Tout ce qui est gravé sur Kill For Love est d’une simplicité – d’un simplisme, diront les mauvaises langues – déconcertante. Presque provocante. Rythmiques, riffs, mélodies, lignes de voix : presque tout ce qui fait cet album pourrait être réalisé par des amateurs. Chromatics est un groupe formaliste en cela qu’il part de formes et de structures préexistantes, d’un nombre limité d’éléments et qu’il accepte d’évoluer dans un univers fait de contraintes et de passages obligés – après tout, la pop music est majoritairement une affaire d’agencement. Mais là où la formation de Johnny Jewel devient fascinante, c’est dans sa volonté d’aller au bout de cette démarche : les chansons de Kill For Love sont toutes similaires, les paroles manipulent des formules presque banales ou entendues milles fois, les rythmiques sont redondantes. Mais l’ultra formalisme des chansons de Chromatics n’est pas vain, il ne passe son temps à se regarder dans le miroir. La maniaquerie de Jewel pour les détails, pour le son de caisse claire, pour l’arrivée du tom qui fait dooooum!, pour tel court delay sur la guitare, pour l’épaisseur granuleuse et crade des syntés, pour la reverb sur la voix de Ruth Radelet n’ont d’autre but que de transformer cette musique a priori désincarnée en une implacable machine sensuelle. Susciter par exemple le désir en retardant l’occurrence de l’événement. Le faire monter à force de répétition et de gimmicks méthodiquement parsemés. Mais jamais, au grand jamais, ne le laisser éclater dans un climax : ce serait sortir de l’érotisme pour toucher à l’obscène. Le désir, chez Chromatics, est manipulé avec force précaution, comme un produit potentiellement toxique, comme un fruit très mûr qu’il faut veiller à ne pas gâter. Mais ces précautions sont inutiles : le désir est un abîme, et sa fin est forcément fatale.

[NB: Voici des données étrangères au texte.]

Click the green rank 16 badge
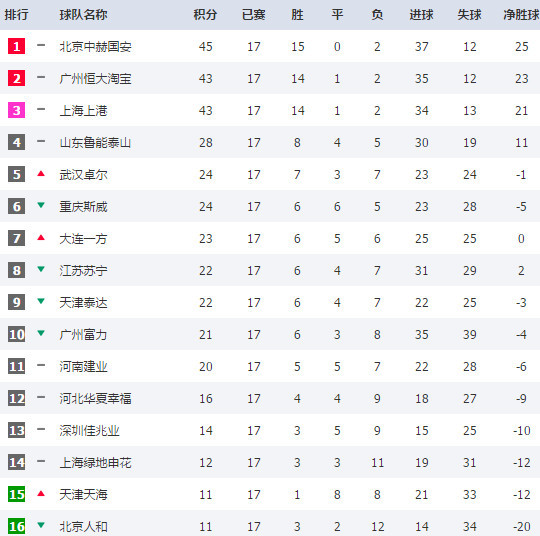coord(17,526)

Comme un avertissement énoncé la tête encore froide, Kill For Love s’ouvre par la reprise léthargique du « Hey Hey My My » de Neil Young, judicieusement rebaptisée « Into The Black ». Ce qui suit décrit effectivement la lente décomposition d’un album de pop, de ses débuts scintillants, fiers et pétaradants (« Kill For Love », « Back From The Grave », « The Page ») à sa conclusion liquéfiée dans les sables ambient de « No Escape ». Entre temps, les tempos se seront affaissés (le beat retardé de « At Your Door », les efforts de « The River » pour tenir debout), les mots se seront espacés (« Broken Mirrors », « Dust To Dust », « There’s Light Out On The Horizon »), la fatigue aura progressé (la veille hagarde et épique de « These Streets Will Never Look The Same », grand plat de résistance de l’album), le silence aura gagné du terrain. 

Ce qui frappe le plus sur Kill For Love, c’est la solitude fondamentale qui transpire de chacun de ses éléments. Même jouées ensemble, les parties d’un morceau tracent chacune leur route, droites, sans jamais se regarder dans les yeux. Toutes semblent avoir une existence séparée de l’autre, autonome. Elles donnent l’impression d’avoir commencé bien avant que le morceau n’existe, pour continuer bien après sa fin. Irrémédiablement reliés à un feeling « automobile », les morceaux de Kill For Love sont les intersections de ces lignes géométriques, de ces autoroutes sensuelles, et ne sortent du néant que pour mieux y retourner. Éphémères par nature, elles représentent, au propre comme au figuré, une rencontre : un impact, un amour, une étincelle. Sur Kill For Love, leur éclat semble systématiquement lesté du poids du regret, de la perte. Et pour cause : le temps qu’il nous parvienne, il n’existe déjà plus.